KMC Sports Complex
- Interactive map of KMC Sports Complex
- Former names: City Sports Complex CDGK Sports Complex
- Address: Kashmir Road
- Location: Karachi, Sindh, Pakistan
- Owner: Karachi Metropolitan Corporation
- Operator: Karachi Metropolitan Corporation
- Acreage: 12 to 13 acres (4.9 to 5.3 ha)

Construction
- Built: 1974
- Opened: 1974

= KMC Sports Complex =

Sport complex in Karachi, Pakistan

The KMC Sports Complex, also known as the Kashmir Road Sports Complex, is a multi-sport complex on Kashmir Road in Karachi, Sindh, Pakistan. Owned and operated by the Karachi Metropolitan Corporation, the complex was constructed in 1974 and covers approximately 12 to 13 acre. Other major sports venues operated by the Karachi Metropolitan Corporation include the Women Sports Complex in Gulshan-e-Iqbal, Landhi Sports Complex in Landhi, KMC Football Stadium on Nishtar Road, People's Sports Complex in Lyari and Badar-ul-Hasan Sports Complex in Nazimabad.

The complex contains facilities for swimming, football, futsal, badminton, tennis, squash, basketball, volleyball, table tennis and other sports. It was redeveloped during the 2010s and early 2020s, including construction or renovation of a football ground, futsal and badminton courts, a pavilion and swimming facilities.

==Name==

The venue has been known by several names reflecting changes in Karachi's municipal administration. It was originally called KMC Sports Complex, named after the Karachi Municipal Corporation. During the period of the City District Government Karachi, the complex was renamed as City Sports Complex and CDGK Sports Complex. After the renaming to Karachi Metropolitan Corporation, it was again renamed as KMC Sports Complex. It is also called Kashmir Road Sports Complex, distinguishing it from other KMC-operated facilities in Karachi.

==History==

The complex was constructed on Kashmir Road in 1974 as a public sports facility. A large portion of the premises was later occupied by the Pakistan Rangers until 2000. During this period and afterward, areas of the site were converted into commercial marriage lawns. By 2006, at least twelve lawns were operating on land associated with the complex, while several sporting facilities had deteriorated through lack of funding and maintenance.

In 2018, Karachi mayor Wasim Akhtar said marriage lawns and offices at the Kashmir Road complex had been removed in compliance with a Supreme Court order concerning encroachments on parks and playgrounds.

===Redevelopment===

A development programme begun in 2013 proposed a bowling alley, new squash courts, futsal and badminton facilities, a volleyball court, three cricket practice pitches, a football ground and a pavilion for more than 2,000 spectators. A proposed synthetic athletics track was dropped because of insufficient funding. The programme experienced repeated delays following the death of a contractor, KMC's financial difficulties and the COVID-19 pandemic.

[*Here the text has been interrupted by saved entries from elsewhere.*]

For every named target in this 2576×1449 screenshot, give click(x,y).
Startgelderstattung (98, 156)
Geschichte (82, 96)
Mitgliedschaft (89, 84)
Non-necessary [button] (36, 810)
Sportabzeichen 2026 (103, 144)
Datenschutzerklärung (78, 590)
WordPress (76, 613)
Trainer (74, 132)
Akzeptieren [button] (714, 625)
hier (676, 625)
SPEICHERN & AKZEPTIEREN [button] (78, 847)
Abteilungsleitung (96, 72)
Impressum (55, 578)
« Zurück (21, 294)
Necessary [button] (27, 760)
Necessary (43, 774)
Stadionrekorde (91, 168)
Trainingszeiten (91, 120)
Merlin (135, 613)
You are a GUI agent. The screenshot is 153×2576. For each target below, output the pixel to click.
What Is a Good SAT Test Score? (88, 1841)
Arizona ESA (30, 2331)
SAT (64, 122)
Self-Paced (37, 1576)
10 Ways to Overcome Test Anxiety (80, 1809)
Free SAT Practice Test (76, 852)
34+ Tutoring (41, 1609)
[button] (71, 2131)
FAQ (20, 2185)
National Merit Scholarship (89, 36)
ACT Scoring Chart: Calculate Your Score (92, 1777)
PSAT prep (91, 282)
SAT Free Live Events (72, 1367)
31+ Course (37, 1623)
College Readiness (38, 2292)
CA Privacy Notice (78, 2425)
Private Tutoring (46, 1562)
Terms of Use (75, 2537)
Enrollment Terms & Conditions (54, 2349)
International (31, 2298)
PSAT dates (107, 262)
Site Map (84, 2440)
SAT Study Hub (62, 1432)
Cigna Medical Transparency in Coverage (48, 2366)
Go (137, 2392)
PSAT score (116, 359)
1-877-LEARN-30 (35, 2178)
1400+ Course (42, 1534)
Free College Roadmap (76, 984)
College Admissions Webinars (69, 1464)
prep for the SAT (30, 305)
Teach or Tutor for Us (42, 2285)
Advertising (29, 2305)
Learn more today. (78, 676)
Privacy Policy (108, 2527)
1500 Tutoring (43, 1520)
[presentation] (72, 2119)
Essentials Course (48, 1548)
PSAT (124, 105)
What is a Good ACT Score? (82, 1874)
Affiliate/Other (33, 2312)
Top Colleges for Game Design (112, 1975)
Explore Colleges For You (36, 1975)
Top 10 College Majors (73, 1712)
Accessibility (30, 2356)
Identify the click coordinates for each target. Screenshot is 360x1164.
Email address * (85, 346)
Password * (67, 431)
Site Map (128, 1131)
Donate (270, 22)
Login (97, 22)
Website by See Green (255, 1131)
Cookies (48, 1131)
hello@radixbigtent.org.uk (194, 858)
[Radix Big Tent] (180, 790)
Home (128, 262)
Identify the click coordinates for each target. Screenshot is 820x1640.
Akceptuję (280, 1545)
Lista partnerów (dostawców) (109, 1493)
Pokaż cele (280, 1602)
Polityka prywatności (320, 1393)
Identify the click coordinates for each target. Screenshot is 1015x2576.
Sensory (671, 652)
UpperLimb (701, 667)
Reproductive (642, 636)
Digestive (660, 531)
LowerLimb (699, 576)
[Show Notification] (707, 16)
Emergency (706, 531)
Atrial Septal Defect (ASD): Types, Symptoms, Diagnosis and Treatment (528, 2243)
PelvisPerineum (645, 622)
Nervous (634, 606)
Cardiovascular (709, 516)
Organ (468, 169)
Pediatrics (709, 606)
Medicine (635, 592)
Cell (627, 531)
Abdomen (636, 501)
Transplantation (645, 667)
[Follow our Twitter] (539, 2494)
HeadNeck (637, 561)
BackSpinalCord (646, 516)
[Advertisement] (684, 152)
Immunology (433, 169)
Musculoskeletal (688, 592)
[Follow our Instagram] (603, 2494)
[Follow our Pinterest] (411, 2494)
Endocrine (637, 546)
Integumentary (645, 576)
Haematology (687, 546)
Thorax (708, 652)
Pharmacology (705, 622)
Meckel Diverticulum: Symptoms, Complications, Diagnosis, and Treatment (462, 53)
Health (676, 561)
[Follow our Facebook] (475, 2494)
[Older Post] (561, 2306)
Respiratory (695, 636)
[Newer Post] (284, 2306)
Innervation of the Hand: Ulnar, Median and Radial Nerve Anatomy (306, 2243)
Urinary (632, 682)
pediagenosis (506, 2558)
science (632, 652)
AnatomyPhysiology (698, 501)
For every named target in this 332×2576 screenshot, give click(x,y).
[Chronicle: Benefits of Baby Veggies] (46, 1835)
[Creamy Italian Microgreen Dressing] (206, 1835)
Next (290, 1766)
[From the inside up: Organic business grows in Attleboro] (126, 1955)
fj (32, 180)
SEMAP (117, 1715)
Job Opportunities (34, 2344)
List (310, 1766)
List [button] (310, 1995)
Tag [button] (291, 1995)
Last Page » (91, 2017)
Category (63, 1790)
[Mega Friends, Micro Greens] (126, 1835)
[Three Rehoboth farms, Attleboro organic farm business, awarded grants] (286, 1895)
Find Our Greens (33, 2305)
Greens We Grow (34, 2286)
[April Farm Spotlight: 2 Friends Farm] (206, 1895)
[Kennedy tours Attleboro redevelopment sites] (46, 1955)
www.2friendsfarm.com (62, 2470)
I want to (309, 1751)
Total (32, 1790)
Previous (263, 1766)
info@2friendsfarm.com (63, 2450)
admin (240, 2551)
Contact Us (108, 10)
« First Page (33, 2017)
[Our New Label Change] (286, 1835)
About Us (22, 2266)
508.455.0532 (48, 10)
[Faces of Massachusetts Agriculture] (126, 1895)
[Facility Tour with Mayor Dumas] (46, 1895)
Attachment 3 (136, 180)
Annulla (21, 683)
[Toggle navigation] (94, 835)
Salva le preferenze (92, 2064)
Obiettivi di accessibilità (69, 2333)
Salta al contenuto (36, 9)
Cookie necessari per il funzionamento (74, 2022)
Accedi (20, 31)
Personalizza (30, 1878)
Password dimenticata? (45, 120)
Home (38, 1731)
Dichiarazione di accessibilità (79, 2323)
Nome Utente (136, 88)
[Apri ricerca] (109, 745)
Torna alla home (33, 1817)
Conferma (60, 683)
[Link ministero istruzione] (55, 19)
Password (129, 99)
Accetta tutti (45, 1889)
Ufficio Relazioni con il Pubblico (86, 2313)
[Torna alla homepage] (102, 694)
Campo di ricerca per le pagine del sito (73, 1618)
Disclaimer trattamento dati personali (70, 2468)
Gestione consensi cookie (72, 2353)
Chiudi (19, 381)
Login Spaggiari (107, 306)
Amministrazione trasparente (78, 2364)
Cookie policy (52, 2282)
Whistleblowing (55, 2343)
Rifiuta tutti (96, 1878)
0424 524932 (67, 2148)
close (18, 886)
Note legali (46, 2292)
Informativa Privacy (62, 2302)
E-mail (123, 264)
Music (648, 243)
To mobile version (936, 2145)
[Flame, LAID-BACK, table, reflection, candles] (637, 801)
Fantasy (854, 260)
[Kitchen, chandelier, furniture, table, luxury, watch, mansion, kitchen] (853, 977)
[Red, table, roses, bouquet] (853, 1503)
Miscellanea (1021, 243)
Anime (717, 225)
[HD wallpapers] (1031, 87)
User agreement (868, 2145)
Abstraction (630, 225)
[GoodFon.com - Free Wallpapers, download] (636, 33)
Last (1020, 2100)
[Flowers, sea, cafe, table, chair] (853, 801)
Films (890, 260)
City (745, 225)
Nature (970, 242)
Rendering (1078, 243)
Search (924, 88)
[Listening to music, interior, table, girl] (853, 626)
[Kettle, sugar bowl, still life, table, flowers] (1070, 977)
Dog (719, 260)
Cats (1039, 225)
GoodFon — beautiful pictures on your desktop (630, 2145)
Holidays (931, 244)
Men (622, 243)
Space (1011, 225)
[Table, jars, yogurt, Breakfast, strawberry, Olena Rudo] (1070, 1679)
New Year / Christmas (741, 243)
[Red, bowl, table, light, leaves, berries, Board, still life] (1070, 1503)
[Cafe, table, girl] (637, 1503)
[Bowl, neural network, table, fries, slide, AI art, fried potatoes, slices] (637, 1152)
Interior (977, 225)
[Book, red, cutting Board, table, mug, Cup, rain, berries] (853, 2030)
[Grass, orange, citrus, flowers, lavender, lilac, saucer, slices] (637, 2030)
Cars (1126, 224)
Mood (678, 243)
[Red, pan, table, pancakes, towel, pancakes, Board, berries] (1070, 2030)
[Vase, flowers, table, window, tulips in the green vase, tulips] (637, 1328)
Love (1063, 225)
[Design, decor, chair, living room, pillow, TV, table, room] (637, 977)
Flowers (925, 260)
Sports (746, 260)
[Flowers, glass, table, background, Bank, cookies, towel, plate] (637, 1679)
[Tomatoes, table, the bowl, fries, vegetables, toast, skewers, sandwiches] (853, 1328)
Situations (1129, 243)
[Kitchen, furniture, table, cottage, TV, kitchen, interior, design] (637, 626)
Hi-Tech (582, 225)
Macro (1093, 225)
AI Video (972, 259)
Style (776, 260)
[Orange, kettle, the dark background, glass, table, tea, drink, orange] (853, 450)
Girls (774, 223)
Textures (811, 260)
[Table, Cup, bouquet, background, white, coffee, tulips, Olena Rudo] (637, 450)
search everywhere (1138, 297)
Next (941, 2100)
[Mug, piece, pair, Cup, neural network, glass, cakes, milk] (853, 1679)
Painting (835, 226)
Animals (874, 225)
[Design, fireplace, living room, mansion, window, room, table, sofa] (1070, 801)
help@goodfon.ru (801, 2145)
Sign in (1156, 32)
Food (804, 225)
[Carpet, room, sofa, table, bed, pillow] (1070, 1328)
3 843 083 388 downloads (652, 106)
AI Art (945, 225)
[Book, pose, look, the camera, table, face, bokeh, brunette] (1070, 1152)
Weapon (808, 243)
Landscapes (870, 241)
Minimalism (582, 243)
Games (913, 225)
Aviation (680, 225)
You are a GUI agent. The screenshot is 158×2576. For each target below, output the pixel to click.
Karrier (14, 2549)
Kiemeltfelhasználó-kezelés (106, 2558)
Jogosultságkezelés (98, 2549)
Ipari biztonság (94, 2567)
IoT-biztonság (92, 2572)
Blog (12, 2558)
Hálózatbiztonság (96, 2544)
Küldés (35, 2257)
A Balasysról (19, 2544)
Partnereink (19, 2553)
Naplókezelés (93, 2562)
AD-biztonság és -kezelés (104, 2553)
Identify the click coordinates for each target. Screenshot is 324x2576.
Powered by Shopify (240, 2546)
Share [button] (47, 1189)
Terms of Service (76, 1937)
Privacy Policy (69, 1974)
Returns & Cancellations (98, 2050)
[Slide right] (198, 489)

The reconstructed football ground was inaugurated in June 2022 after having been closed for approximately a decade. Futsal and badminton courts were inaugurated in October 2022, when the municipal administration also reported that repairs had been made to the swimming pool's diving board.

In preparation for the 2025 National Games, the swimming pool underwent a further Rs150 million reconstruction. The new pool was inaugurated on 1 December 2025.

==Facilities==

Facilities at the complex include:

- Football ground and adjoining pavilion
- Futsal courts
- Badminton courts
- Swimming pool and diving facilities
- Tennis courts
- Squash courts
- Basketball court
- Volleyball court
- Cricket practice pitches
- Facilities for table tennis and snooker
- Jogging and skating tracks

==Events and public use==

The complex has hosted municipal sports programmes, coaching camps and provincial and national competitions. Its tennis courts staged Sindh Tennis Association and national-ranking tournaments in 2010. KMC has also used the complex for summer coaching programmes in swimming, skating, futsal, gymnastics and taekwondo.

The complex was selected as the proposed administrative secretariat for the 2025 National Games. During the Games, held in Karachi in December 2025, its football ground staged softball and its rebuilt swimming pool hosted the swimming programme.